Analysis of blood T cell subpopulations by flow cytometry. Blood were isolated from female BALB/c and B-h4-1BB mice(C)(n=3, 8-week-old). Flow cytometry analysis of the blood was performed to assess leukocyte subpopulations. A. Representative FACS plots. Single live CD45+ cells were gated for TCRβ+ T cell population and used for further analysis as indicated here. B. Results of FACS analysis. The percent of CD8+ T cells, CD4+ T cells, and Tregs in homozygous B-h4-1BB mice(C) were similar to those in the BALB/c mice, demonstrating that introduction of h4-1BB in place of its mouse counterpart does not change the overall development, differentiation or distribution of these T cell subtypes in blood. Values are expressed as mean ± SEM.

Analysis of leukocytes cell subpopulation in lymph node

Analysis of lymph node leukocyte subpopulations by flow cytometry. Lymph node cells were isolated from female BALB/c and B-h4-1BB mice(C) (n=3, 8-week-old). Flow cytometry analysis of the lymph node was performed to assess leukocyte subpopulations. A. Representative FACS plots. Single live cells were gated for the CD45+ population and used for further analysis as indicated here. B. Results of FACS analysis. Percent of T cells, B cells, and NK cells in homozygous B-h4-1BB mice(C) were similar to those in the BALB/c mice, demonstrating that 4-1BB humanized does not change the overall development, differentiation or distribution of these cell types in lymph node. Values are expressed as mean ± SEM.

Analysis of T cell subpopulation in lymph node

Analysis of lymph node T cell subpopulations by flow cytometry. Lymph node were isolated from female BALB/c and B-h4-1BB mice(C) (n=3, 8-week-old). Flow cytometry analysis of the lymph node was performed to assess leukocyte subpopulations. A. Representative FACS plots. Single live CD45+ cells were gated for TCRβ+ T cell population and used for further analysis as indicated here. B. Results of FACS analysis. The percent of CD8+ T cells, CD4+ T cells, and Tregs in homozygous B-h4-1BB mice(C) were similar to those in the BALB/c mice, demonstrating that introduction of h4-1BB in place of its mouse counterpart does not change the overall development, differentiation or distribution of these T cell subtypes in lymph node.

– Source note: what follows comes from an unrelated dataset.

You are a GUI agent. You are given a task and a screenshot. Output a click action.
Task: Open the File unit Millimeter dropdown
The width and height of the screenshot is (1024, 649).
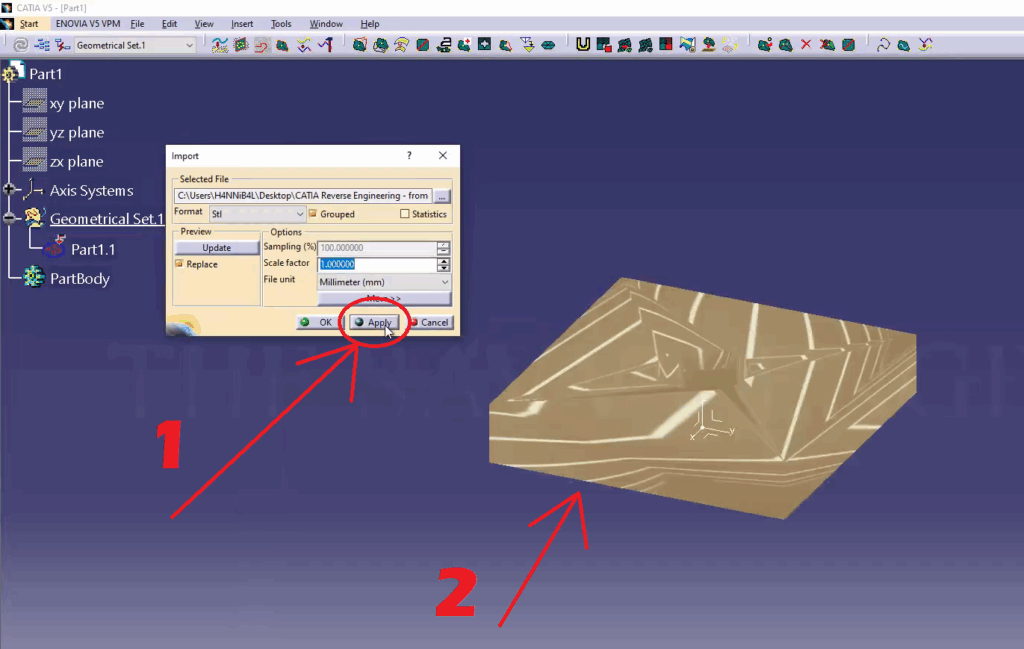384,282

Values are expressed as mean ± SEM.

In vivo efficacy of anti-human 4-1BB antibody

Antitumor activity of anti-human 4-1BB antibody (Urelumab analog, in-house) in B-h4-1BB mice(C). Murine colon cancer CT26 cells were subcutaneously implanted into homozygous B-h4-1BB mice(C) (male, 9 week-old, n=6). Mice were grouped when tumor volume reached approximately 50 mm³, at which time they were treated with antibodies with doses and schedules indicated in panel. (A) Tumor growth curve. (B) Body weight changes during treatment. As shown, anti-human 4-1BB antibodies were efficacious in controlling tumor growth in B-h4-1BB mice(C). B-h4-1BB mice(C) provide a powerful preclinical model for in vivo evaluation of anti-human 4-1BB antibodies. Values are expressed as mean ± SEM.